(Saved data entries)
Content starts

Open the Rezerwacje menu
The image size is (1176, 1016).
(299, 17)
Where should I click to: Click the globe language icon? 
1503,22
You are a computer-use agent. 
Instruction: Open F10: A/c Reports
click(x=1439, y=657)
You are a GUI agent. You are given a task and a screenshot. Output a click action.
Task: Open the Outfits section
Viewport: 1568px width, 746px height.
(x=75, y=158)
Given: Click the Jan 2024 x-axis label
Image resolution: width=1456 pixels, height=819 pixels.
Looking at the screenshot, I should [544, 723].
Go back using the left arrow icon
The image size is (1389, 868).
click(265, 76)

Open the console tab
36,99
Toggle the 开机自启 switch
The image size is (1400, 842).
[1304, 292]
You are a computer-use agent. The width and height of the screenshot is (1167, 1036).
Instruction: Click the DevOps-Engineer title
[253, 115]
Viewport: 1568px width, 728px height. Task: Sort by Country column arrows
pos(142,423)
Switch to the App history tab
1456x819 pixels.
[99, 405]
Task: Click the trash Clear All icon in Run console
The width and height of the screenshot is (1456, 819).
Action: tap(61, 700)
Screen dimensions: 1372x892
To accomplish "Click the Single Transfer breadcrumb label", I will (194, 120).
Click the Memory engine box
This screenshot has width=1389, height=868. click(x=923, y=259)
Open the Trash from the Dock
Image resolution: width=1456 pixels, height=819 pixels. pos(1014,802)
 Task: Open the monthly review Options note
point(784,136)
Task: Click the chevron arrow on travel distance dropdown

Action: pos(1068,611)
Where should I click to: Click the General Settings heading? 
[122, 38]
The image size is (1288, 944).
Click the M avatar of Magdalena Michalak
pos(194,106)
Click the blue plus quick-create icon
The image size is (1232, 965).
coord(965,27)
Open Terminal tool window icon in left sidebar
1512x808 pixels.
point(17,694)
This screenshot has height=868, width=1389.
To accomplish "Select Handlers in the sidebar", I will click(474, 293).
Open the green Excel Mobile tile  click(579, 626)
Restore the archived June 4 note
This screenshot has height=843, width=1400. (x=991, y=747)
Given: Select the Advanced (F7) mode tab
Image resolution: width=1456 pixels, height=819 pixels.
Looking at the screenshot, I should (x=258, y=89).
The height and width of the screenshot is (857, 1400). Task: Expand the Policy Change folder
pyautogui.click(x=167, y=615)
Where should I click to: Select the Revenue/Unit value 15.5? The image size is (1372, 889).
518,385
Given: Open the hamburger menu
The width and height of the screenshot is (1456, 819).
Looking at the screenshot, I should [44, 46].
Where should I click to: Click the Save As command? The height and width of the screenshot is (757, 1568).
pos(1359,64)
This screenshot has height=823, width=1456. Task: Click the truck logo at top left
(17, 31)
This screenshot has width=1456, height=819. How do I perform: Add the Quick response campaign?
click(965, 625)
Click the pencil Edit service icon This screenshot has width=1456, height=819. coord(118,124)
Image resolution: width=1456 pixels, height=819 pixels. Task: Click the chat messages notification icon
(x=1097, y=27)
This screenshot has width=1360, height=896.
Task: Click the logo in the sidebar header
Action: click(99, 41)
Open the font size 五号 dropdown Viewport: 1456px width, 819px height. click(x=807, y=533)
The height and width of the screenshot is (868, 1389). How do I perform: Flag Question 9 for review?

Content ends

- DIRECTIONS -
Please report every line in the entries above that holds the string "accomplish".

- EXERCISE OUTPUT -
To accomplish "Click the Single Transfer breadcrumb label", I will (194, 120).
To accomplish "Select Handlers in the sidebar", I will click(474, 293).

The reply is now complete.